▶ [Information]
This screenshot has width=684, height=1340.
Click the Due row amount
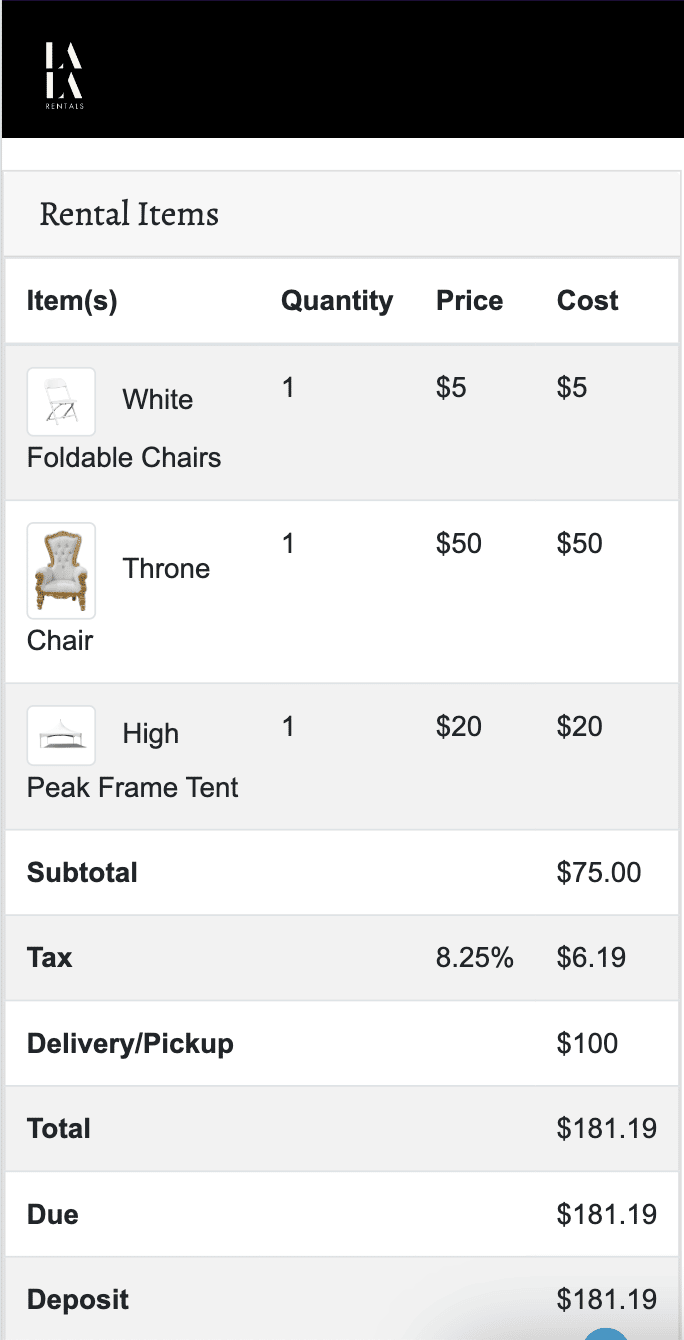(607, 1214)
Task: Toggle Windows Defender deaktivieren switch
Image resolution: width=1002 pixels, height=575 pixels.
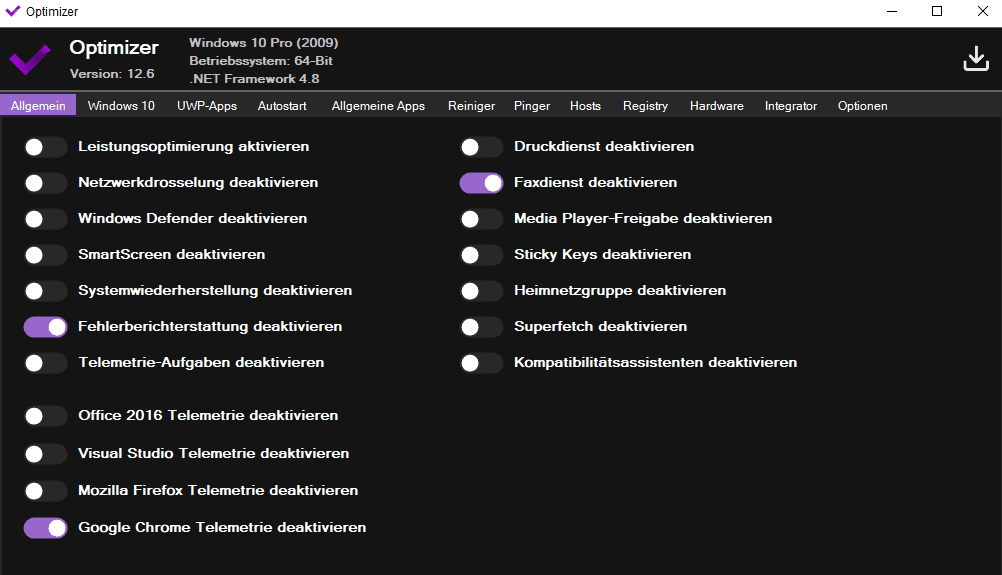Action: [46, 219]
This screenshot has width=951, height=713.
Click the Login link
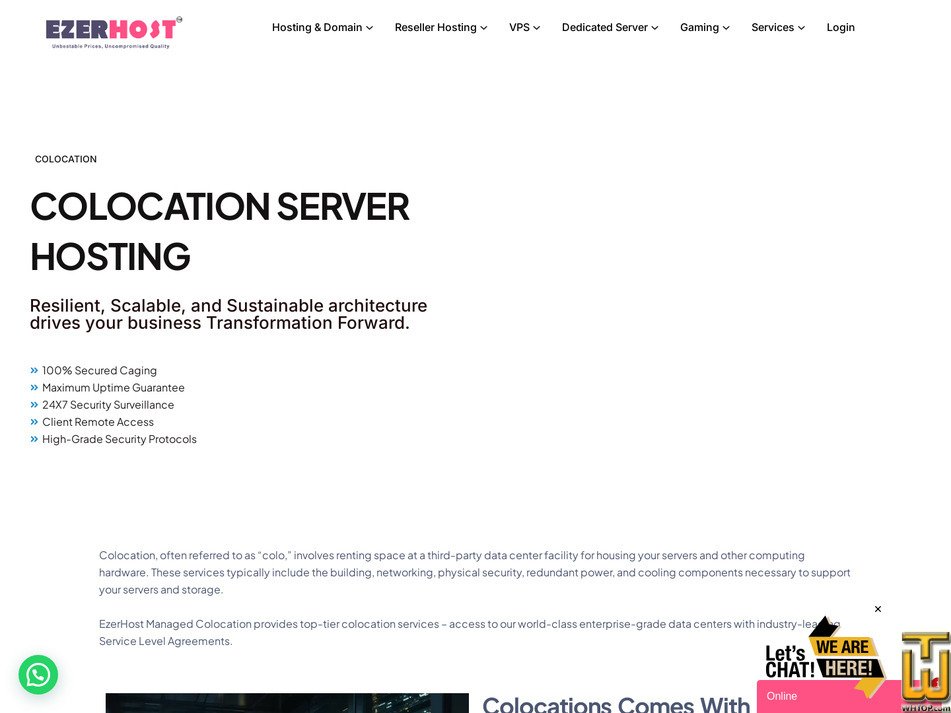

▶ [Task]
Retype exactly the lines above, starting at the line containing "Click the Due row amount" and ending with the last line, both included; leave out the pictures.

▶ [Exercise result]
Click the Due row amount
(607, 1214)
Task: Toggle Windows Defender deaktivieren switch
Image resolution: width=1002 pixels, height=575 pixels.
Action: [46, 219]
This screenshot has width=951, height=713.
Click the Login link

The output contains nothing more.